An honest attempt at data-driven exploration of 30 years of Billboard pop harmony, built with an N-gram language model trained on 886 real songs.
Every now and then, this wonderfully awesome video appears in my feed. In 2009, Australian comedy band Axis of Awesome performed a medley of over 40 pop hits that all use the exact same four chords. So given this assignment, I thought to myself...
Is pop music really that simple?
Axis of Awesome - "4 Chords Song" (2009). Every song in the medley uses I - V - vi - IV.
"What if you could train a model on real Billboard dataset and let it answer that question empirically?"
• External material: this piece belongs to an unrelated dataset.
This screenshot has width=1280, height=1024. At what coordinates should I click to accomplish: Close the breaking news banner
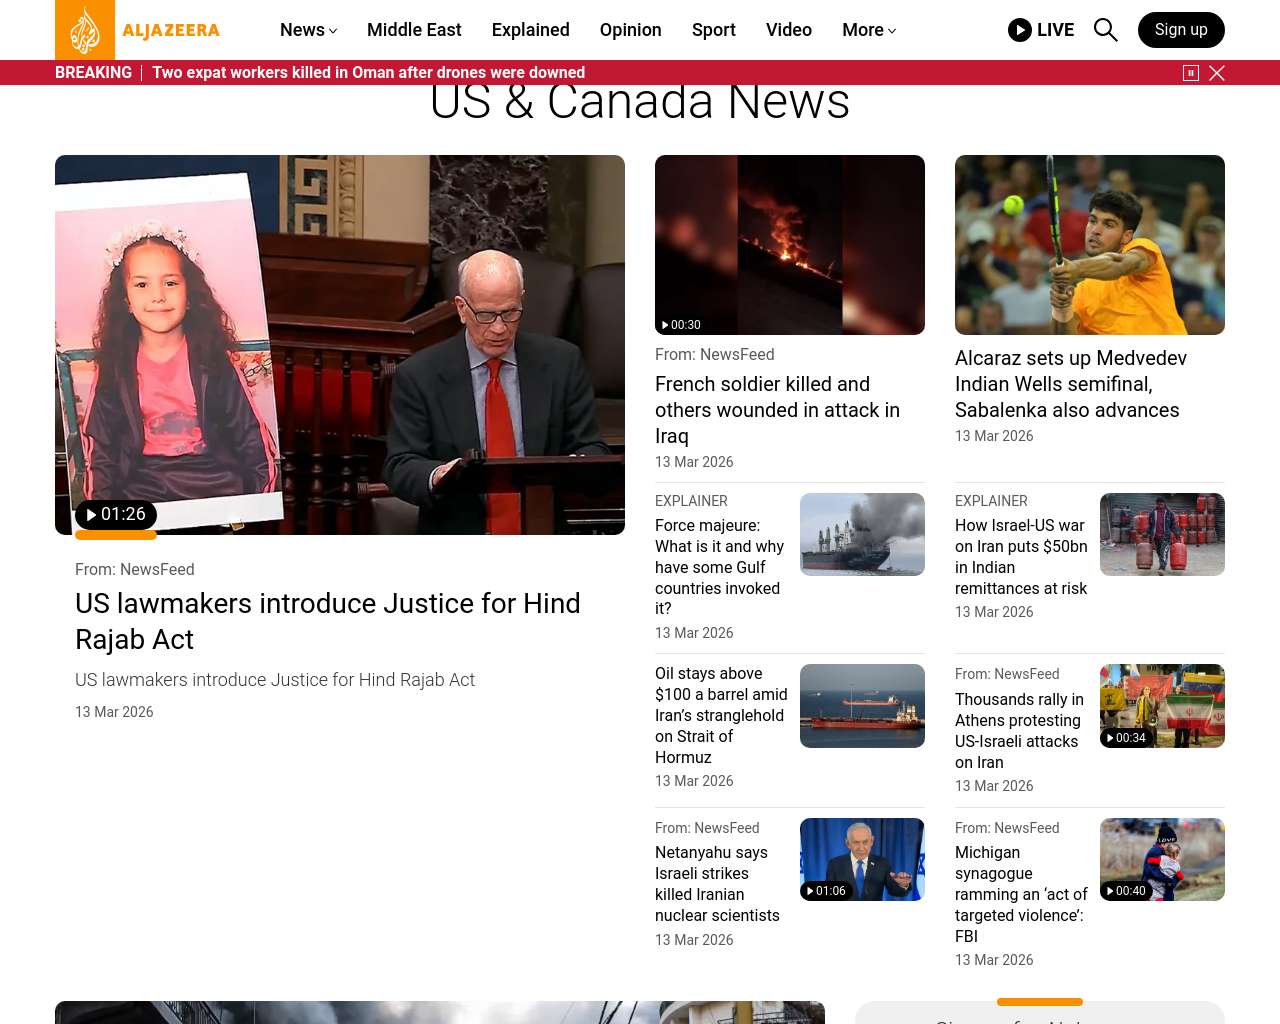[1217, 73]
Rather than accepting the claim at face value, I wanted to build something that could measure it using the lessons we learned (Thanks Pat!). The four chord progression in question, written in Roman numerals as I -> V -> vi -> IV is apparently famous. But is it actually the most common pattern in pop music? Well... Let's see!
This project is a different take the N-gram language model. Instead of predicting the next word in a sentence, it predicts the next chord in a progression.
The McGill Billboard Project used for the project includes chord annotations for 886 songs from the Billboard Hot 100, spanning 1958 to 1991.
The dataset provides chord annotations that look like this: A:min, C:maj, G:maj. Songs like Let It Be (key of C) and With or Without You (key of D) use the same harmonic pattern but completely different note names, so comparing them directly is like comparing sentences written in different alphabets.
The solution is to normalize the chords using Roman numeral transposition by converting every chord to its position in the song's major scale. Both songs then become a standardized I → V → vi → IV.
N-gram models are used to find recurring word phrases, like we did for that one lesson with movie reviews. Here, the exact same technique is applied to music where chords are tokens and its progressions are sentences.
| Analog | This Project |
|---|---|
| Vocabulary of words | 14 Roman numeral symbols |
| Tokenized sentence | Chord sequence per song |
| Text corpus | 886 Billboard songs |
| Bigram "sky is" | Chord bigram I → V |
| Next word prediction | Next chord prediction |
| Word frequency (hot words) | Roman numeral frequency |
An N-gram model learns conditional probabilities from the training corpus. A bigram looks 1 chord back: "after I, what chord appears most often next?" A trigram looks 2 chords back, giving more context, and hopefully better predictions.
A naive N-gram assigns zero probability to any chord it never saw after a given context. Laplace smoothing adds a small constant to every count. That way, unseen chords get a tiny probability instead of zero.
If a trigram context has fewer than 5 observations, the model backs off to the bigram (scaled by 0.4). If that's sparse too, it falls back to raw unigram frequencies. Trigram -> Bigram -> Unigram.
N=2 (bigram): 14 unique chords, 14 contexts, 95,199 tokens
N=3 (trigram): 14 unique chords, 180 contexts with 16 possible two-chord combinations never appeared in the data, where backoff is used.
Although, this project idea hinged off the 4 Chord Song, it's statistically more probable for songs to use just three chords. I, IV, and V alone account for roughly 68% of all chord tokens. Teal bars are major chords, gold bars are minor.
After V → vi, does the model predict IV to complete the famous loop?
The bigram correctly identifies IV first (29.4%). But the trigram, with one extra chord of context, finds that V is more common (35%) than IV (25%). So it seems like The Four Chord Song is NOT the most frequent progression.
The minor A common progression: i -> VI -> III -> VII used in songs like Creep, Mad World, Africa, and hundreds of post-90s hits scored poorly. The model predicts V at 35%, not VII.
The dataset ends in 1991. This particular pattern exploded in the 1990s and 2000s, well outside the training window. So it's not that the model is necessarily wrong when applied to songs of my generation; the model can only reflects what's available.
Click chord buttons to build a progression. This model attempts to predict what comes next. Toggle between bigram and trigram to compare.
Suggested: try I → V → vi and compare bigram vs trigram.
Modern progressions that emerged in the 90s to now are underrepresented. The model is missing current data.
Chords are reduced to major/minor only. 7ths, suspensions, and extended chords typically used in jazz is lost; but let's be honest, who how can you predict jazz??
N-gram models can only predict from contexts they've seen. An unseen trigram always backs off, meaning that it can't infer from similar patterns.
A trigram only sees 2 chords back. Real musical memory spans entire sections. Theory in verse, chorus, bridge cannot be seen by N-grams.